Crusaders carry torch for Canterbury


For coach Todd Blackadder (right), free passes because of the circumstances were never an option. He insisted on a routine, despite no home ground and constant travel, telling everyone to 'just get on with it'. Photo / Dean Purcell

You might have seen the Crusaders this year. They’ve been to a town near you. Actually, they’ve been to a town pretty much near everyone.

Nudging 100,000km in air and road miles during a five-month boys’ trip, they’re 80 good minutes away from concluding the Greatest New Zealand Sports Story Ever Told.

Hyperbole?

Try to think of another team in our sporting history that has had to play through as much adversity; whose players and coaches guiltily kiss their wives and children goodbye and hope like hell another “big one” doesn’t strike while they’re away; who have debunked all the accepted wisdom about playing in one of the world’s toughest rugby competitions without their home ground; who have kept on winning.

You could maybe point to the 1953-54 New Zealand cricket side in South Africa.

Teammates wept for Bob Blair as he walked from the tunnel on to Ellis Park just hours after learning his fiancee had died in the Tangiwai rail disaster, and felt physically sick to see the bandaged and bloodied Bert Sutcliffe take guard on a lethal pitch.

It was by comparison, however, a brief moment in time – and they lost, bravely but heavily.
+===+
TASK 1
List every person mentioned by name in the Crusaders article.
The records have no connection to the Crusaders article.
+===+
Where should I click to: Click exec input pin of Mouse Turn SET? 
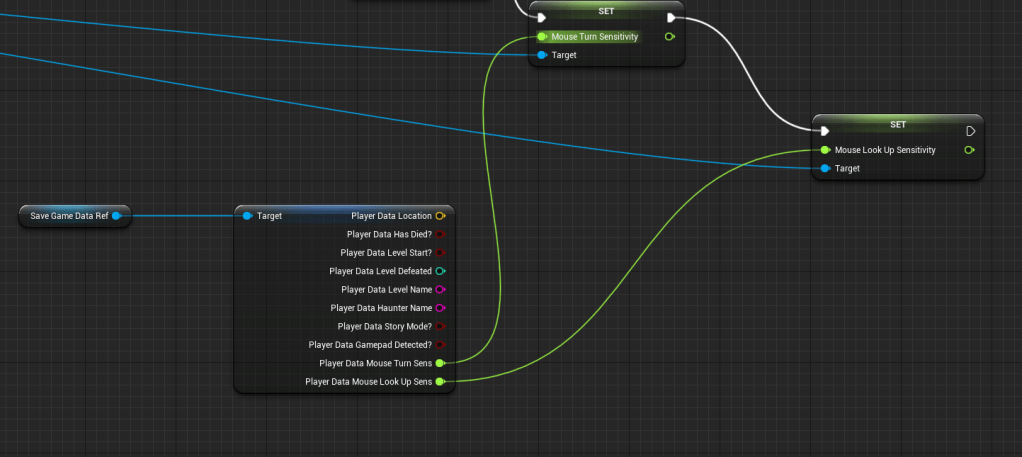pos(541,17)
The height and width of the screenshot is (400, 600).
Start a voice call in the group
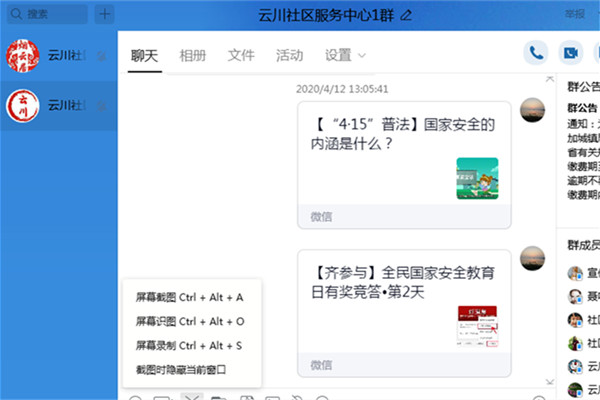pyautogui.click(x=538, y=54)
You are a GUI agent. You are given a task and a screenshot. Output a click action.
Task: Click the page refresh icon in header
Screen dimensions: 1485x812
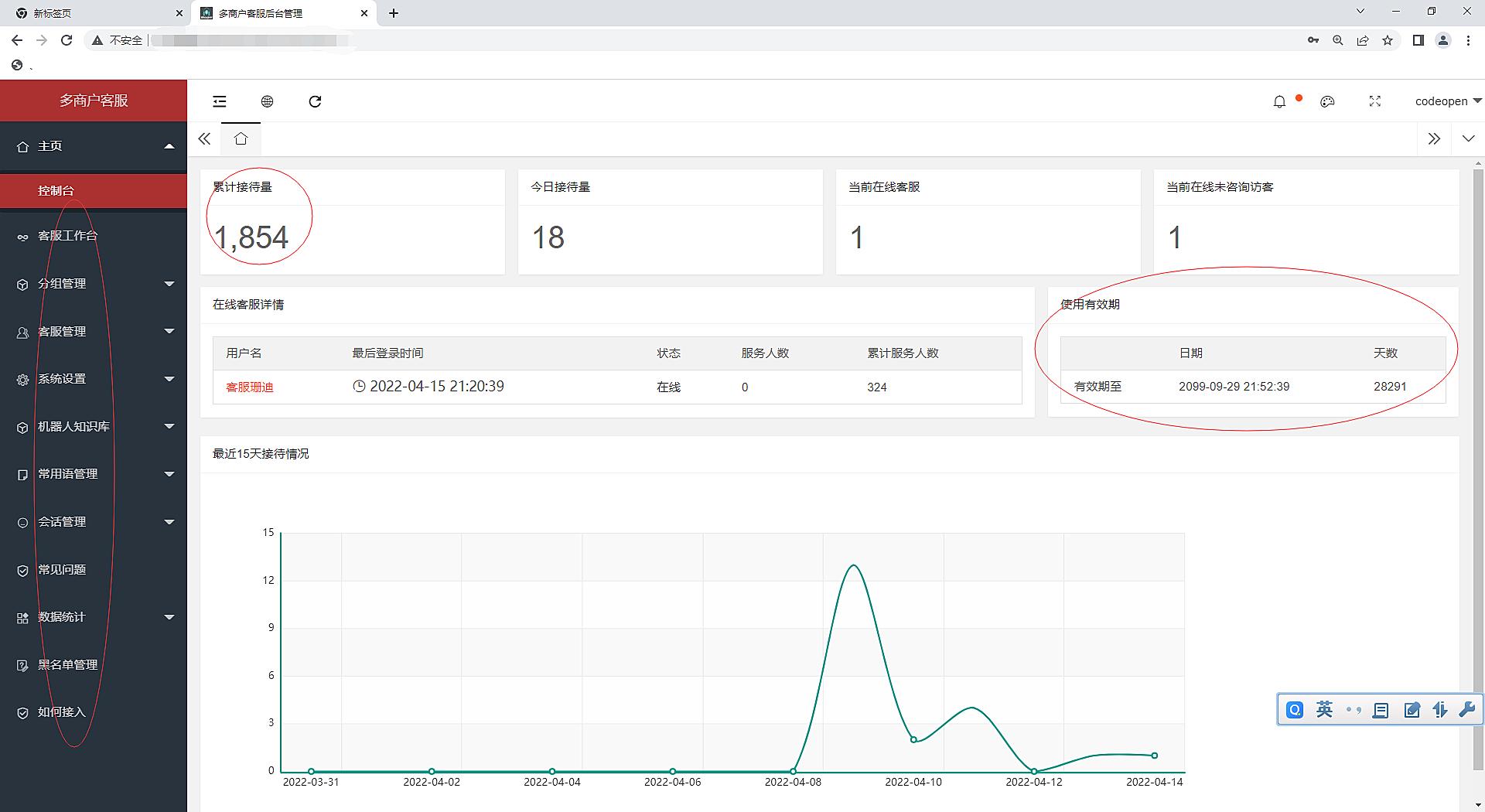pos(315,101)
+===+
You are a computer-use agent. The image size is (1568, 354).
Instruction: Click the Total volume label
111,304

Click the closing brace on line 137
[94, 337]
+===+
TASK 2
Copy the records from the line with "Where should I" to the line with "pos(315,101)", omitting the pictures.

FULL SOLUTION 1
Todd Blackadder
Dean Purcell
Bob Blair
Bert Sutcliffe

FULL SOLUTION 2
Where should I click to: Click exec input pin of Mouse Turn SET? 
pos(541,17)
The height and width of the screenshot is (400, 600).
Start a voice call in the group
pyautogui.click(x=538, y=54)
You are a GUI agent. You are given a task and a screenshot. Output a click action.
Task: Click the page refresh icon in header
Screen dimensions: 1485x812
pos(315,101)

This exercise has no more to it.